▶ [EXERCISE TASK] Turn the lines of the entries into a Markdown table with the columns Row and Entry line, starting with the line containing "Where should I click to: Click the" and continuing through the end of the entries. Number each line and skip the blank ones.

▶ [GIVEN DATA]
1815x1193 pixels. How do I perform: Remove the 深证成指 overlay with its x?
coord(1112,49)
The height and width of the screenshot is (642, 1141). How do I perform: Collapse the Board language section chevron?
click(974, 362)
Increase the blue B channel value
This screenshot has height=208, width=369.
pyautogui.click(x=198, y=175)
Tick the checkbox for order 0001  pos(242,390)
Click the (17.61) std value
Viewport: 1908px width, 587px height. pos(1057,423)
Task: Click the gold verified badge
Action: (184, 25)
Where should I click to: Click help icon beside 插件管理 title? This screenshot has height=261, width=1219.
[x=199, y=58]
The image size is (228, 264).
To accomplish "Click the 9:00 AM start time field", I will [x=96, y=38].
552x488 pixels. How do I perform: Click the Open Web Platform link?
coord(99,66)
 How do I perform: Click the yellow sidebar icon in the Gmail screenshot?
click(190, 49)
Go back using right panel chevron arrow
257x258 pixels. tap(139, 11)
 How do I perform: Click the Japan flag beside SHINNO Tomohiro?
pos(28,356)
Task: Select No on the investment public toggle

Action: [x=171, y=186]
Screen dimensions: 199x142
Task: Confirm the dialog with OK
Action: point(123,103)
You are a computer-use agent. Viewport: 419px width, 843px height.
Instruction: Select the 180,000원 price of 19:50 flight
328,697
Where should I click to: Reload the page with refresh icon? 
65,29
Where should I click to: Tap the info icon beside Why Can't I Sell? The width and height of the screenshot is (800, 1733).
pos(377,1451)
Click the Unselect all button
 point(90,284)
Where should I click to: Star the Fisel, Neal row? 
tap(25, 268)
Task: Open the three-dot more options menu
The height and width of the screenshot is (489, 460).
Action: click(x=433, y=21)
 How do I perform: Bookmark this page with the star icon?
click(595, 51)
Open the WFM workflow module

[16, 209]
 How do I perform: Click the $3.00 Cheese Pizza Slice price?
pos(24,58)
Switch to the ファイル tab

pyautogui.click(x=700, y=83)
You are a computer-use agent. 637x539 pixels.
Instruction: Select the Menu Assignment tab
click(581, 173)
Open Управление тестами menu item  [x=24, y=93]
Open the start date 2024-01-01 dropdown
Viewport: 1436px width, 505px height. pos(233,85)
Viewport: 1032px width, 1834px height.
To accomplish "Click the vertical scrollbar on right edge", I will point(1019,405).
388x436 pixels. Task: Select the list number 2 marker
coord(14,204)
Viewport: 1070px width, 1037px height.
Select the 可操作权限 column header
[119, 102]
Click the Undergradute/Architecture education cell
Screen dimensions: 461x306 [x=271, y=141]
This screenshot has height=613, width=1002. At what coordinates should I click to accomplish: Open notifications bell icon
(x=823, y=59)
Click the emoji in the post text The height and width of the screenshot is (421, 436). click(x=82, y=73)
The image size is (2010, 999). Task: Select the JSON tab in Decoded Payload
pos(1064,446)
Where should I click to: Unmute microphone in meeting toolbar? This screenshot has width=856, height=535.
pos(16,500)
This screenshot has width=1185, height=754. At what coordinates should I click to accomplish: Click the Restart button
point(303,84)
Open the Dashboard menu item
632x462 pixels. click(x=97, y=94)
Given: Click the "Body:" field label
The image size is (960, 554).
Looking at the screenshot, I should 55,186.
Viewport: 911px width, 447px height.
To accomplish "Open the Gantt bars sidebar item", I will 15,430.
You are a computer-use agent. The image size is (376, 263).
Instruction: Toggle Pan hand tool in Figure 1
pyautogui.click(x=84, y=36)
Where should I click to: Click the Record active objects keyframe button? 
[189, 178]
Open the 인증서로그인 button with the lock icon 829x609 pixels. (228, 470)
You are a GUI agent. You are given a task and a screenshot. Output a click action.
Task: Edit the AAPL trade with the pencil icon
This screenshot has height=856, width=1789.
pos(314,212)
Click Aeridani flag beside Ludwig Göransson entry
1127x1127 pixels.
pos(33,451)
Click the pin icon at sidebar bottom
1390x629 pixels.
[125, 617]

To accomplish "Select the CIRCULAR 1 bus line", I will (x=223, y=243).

▶ [SOLUTION TO THE PROBLEM]
| Row | Entry line |
|---|---|
| 1 | Where should I click to: Click the Record active objects keyframe button?  |
| 2 | [189, 178] |
| 3 | Open the 인증서로그인 button with the lock icon 829x609 pixels. (228, 470) |
| 4 | You are a GUI agent. You are given a task and a screenshot. Output a click action. |
| 5 | Task: Edit the AAPL trade with the pencil icon |
| 6 | This screenshot has height=856, width=1789. |
| 7 | pos(314,212) |
| 8 | Click Aeridani flag beside Ludwig Göransson entry |
| 9 | 1127x1127 pixels. |
| 10 | pos(33,451) |
| 11 | Click the pin icon at sidebar bottom |
| 12 | 1390x629 pixels. |
| 13 | [125, 617] |
| 14 | To accomplish "Select the CIRCULAR 1 bus line", I will (x=223, y=243). |